02La reunión, celebrada la noche del lunes en Cerro Castillo y que se extendió por más de cuatro horas, reunió a los 31 diputados de la bancada (incluido el hijo homónimo del Presidente) y a ministros y subsecretarios militantes del partido; el senador Arturo Squella no asistió. Según asistentes, el encuentro fue franco y distendido: el Mandatario pidió respaldo, los diputados reiteraron su confianza y se aprovechó para hacer un balance de los dos meses de gobierno y coordinar prioridades legislativas.

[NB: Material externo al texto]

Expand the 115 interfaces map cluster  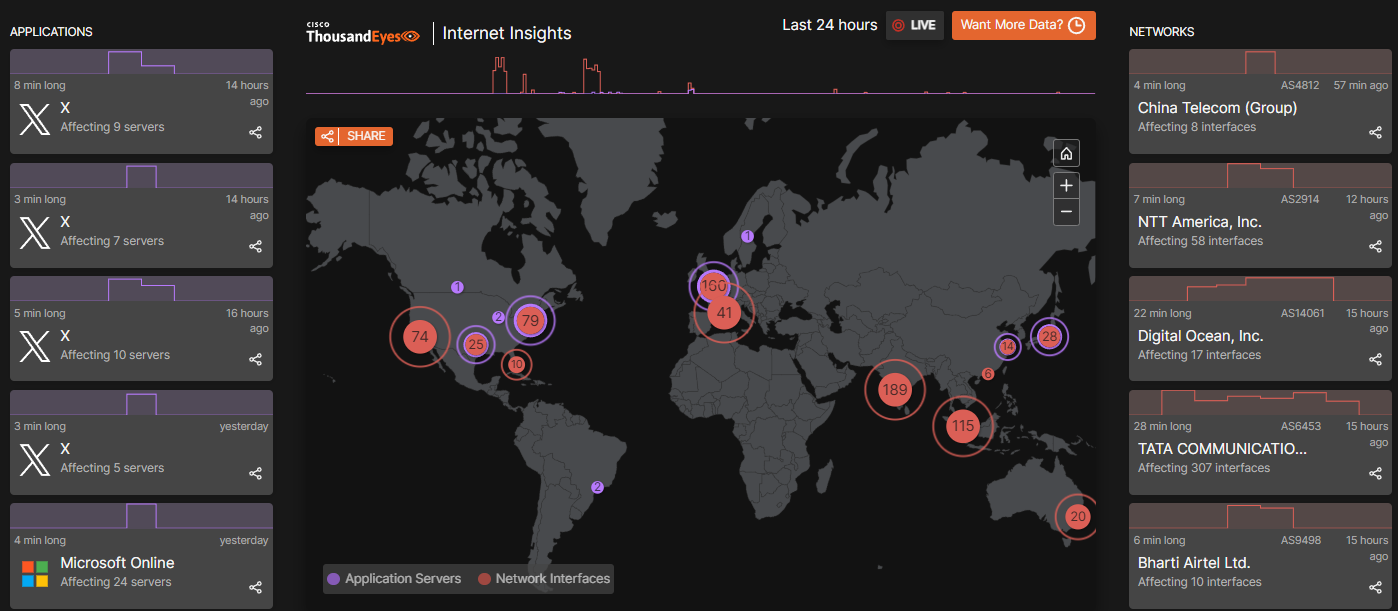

03En la salida, las vocerías fueron breves y coordinadas: la bancada transmitió apoyo al Presidente y el foco se puso en la tramitación de la agenda prioritaria —seguridad, la megarreforma y el Plan de Reconstrucción Nacional (la denominada ley miscelánea)— más que en la disputa interna. Desde La Moneda evitaron detallar el contenido para no profundizar el conflicto.

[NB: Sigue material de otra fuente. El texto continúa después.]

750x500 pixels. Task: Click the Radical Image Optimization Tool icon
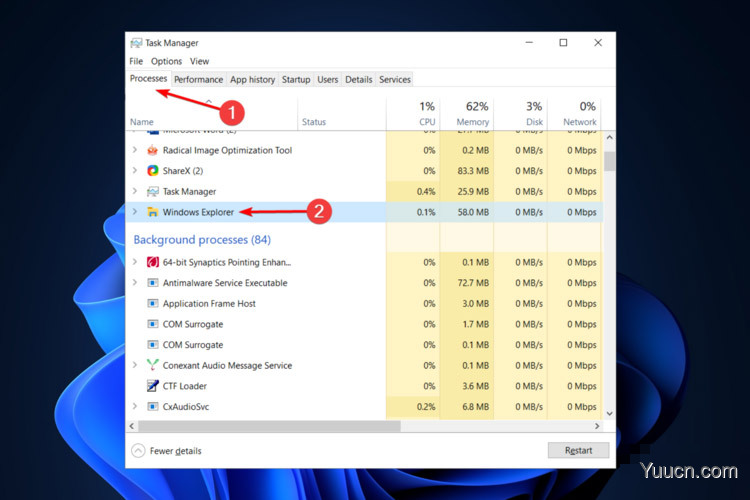[x=153, y=150]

04El choque tuvo su momento más tenso en un comité político ampliado, cuando Squella llamó a “dar un paso al costado”, frase que fue interpretada por varios como un emplazamiento a Irarrázaval. Tras días de tensión, ambos dirigentes sostuvieron un extenso contacto telefónico y acordaron descomprimir la disputa; además convinieron coordinar contactos periódicos —una vez que Irarrázaval regrese al país, pues actualmente se encuentra fuera de Chile— para mejorar la relación entre la directiva del partido y el Segundo Piso.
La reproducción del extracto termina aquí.